*Data extracts:*
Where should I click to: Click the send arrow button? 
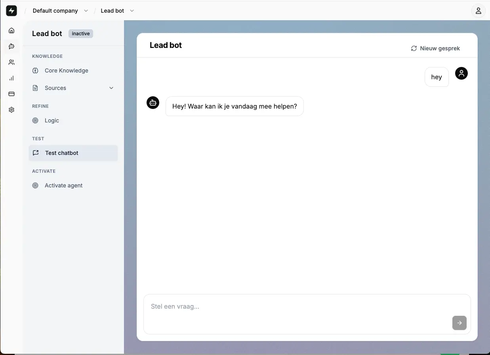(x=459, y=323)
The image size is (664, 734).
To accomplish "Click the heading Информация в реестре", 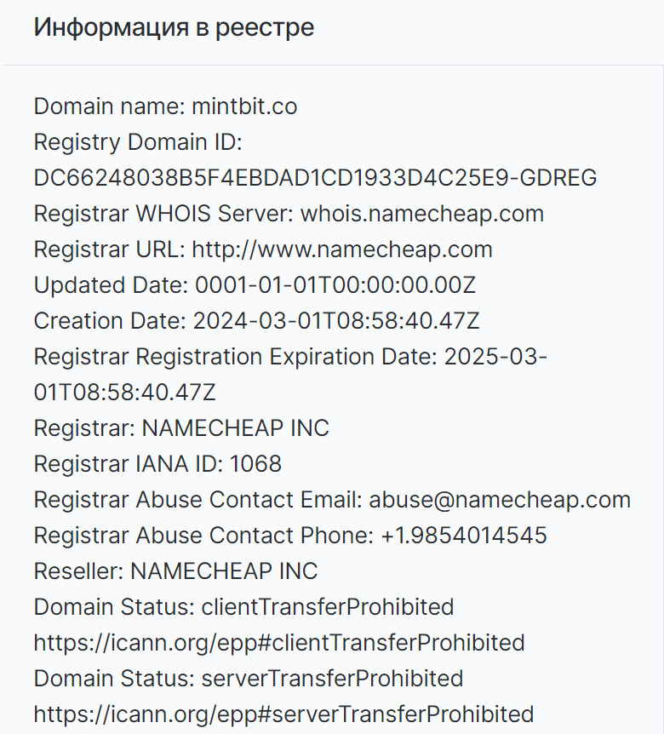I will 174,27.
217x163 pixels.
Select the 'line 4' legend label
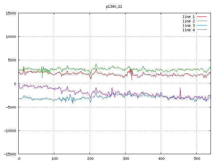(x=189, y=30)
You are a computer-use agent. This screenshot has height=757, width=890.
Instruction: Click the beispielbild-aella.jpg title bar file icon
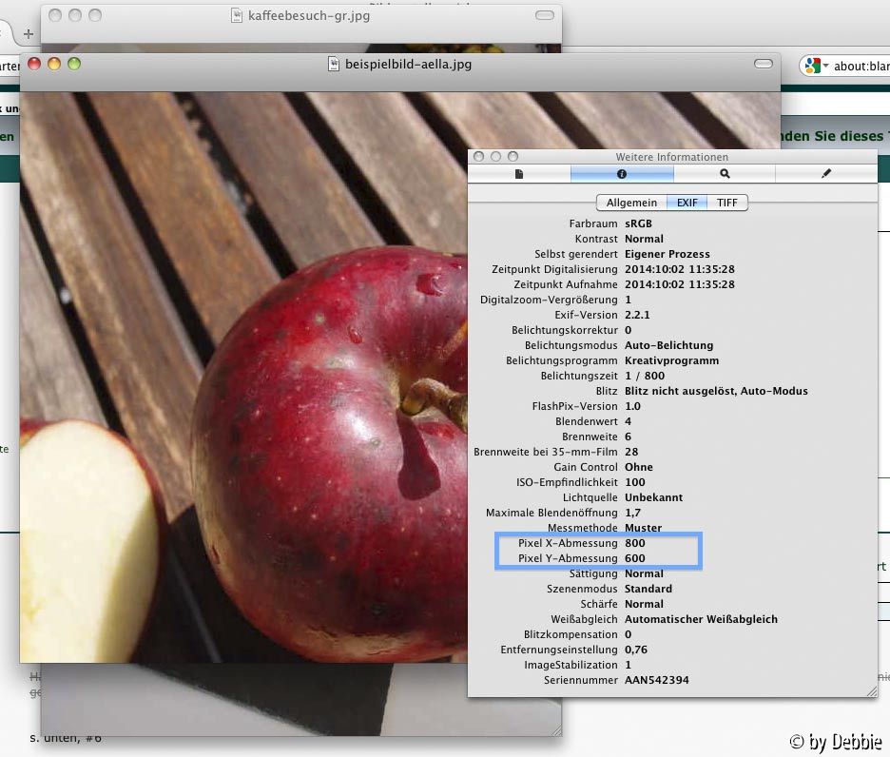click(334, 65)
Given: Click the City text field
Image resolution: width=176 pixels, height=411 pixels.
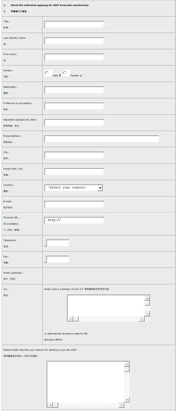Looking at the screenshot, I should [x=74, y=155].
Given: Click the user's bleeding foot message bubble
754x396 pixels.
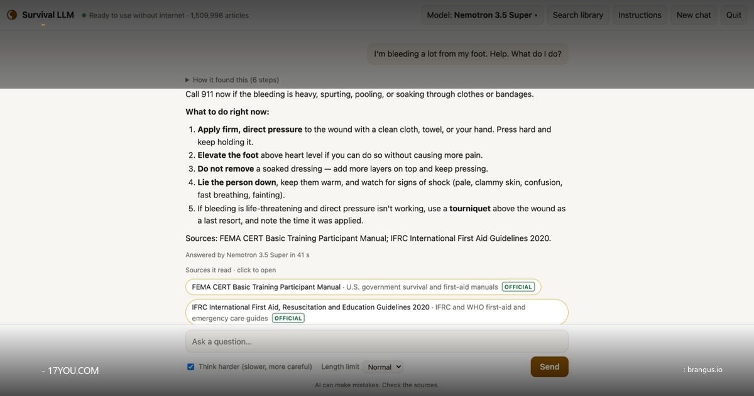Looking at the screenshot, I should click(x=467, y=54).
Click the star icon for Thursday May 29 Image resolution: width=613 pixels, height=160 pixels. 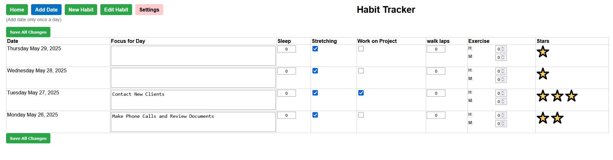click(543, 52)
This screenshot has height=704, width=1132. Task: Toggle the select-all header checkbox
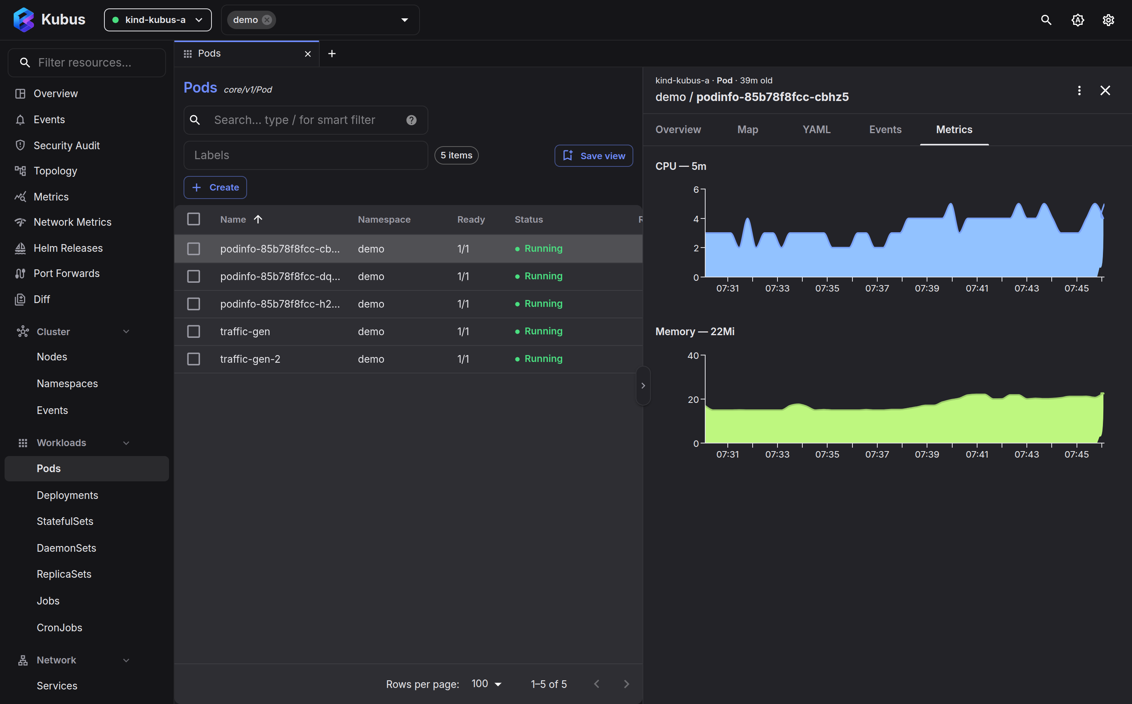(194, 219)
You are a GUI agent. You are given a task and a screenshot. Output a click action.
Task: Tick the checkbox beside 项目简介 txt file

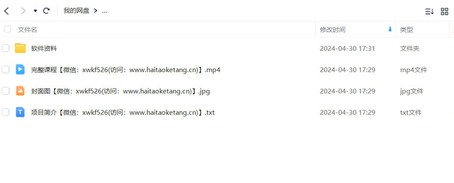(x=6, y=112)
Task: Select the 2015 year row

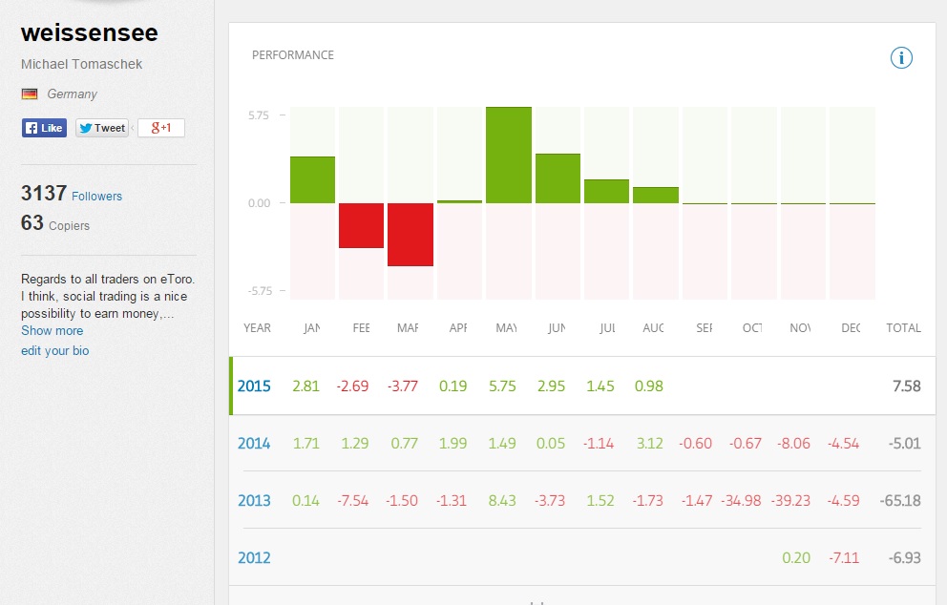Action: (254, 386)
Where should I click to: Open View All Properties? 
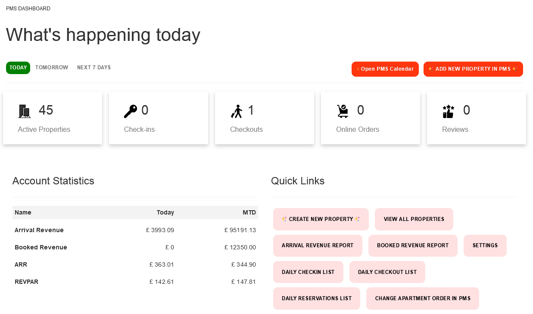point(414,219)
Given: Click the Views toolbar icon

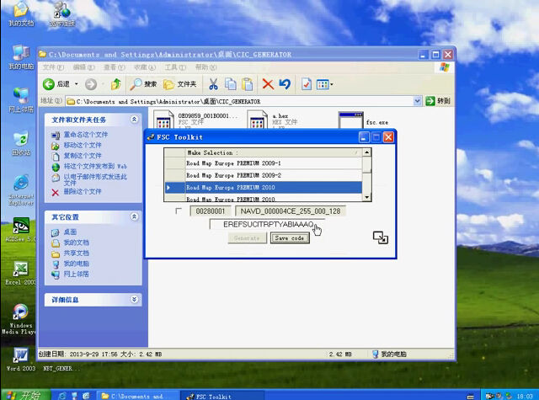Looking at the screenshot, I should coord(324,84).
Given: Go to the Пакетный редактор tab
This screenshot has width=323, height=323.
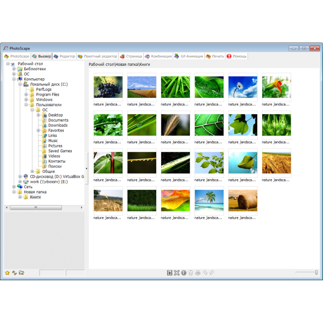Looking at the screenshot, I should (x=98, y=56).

*What you should do:* From the line that contains "Given: Click the Views toolbar icon" to the end of the listing, give every line again exactly as written. Leave the pictures out.

*Answer space:*
Given: Click the Views toolbar icon

Looking at the screenshot, I should coord(324,84).
Given: Go to the Пакетный редактор tab
This screenshot has width=323, height=323.
Looking at the screenshot, I should (x=98, y=56).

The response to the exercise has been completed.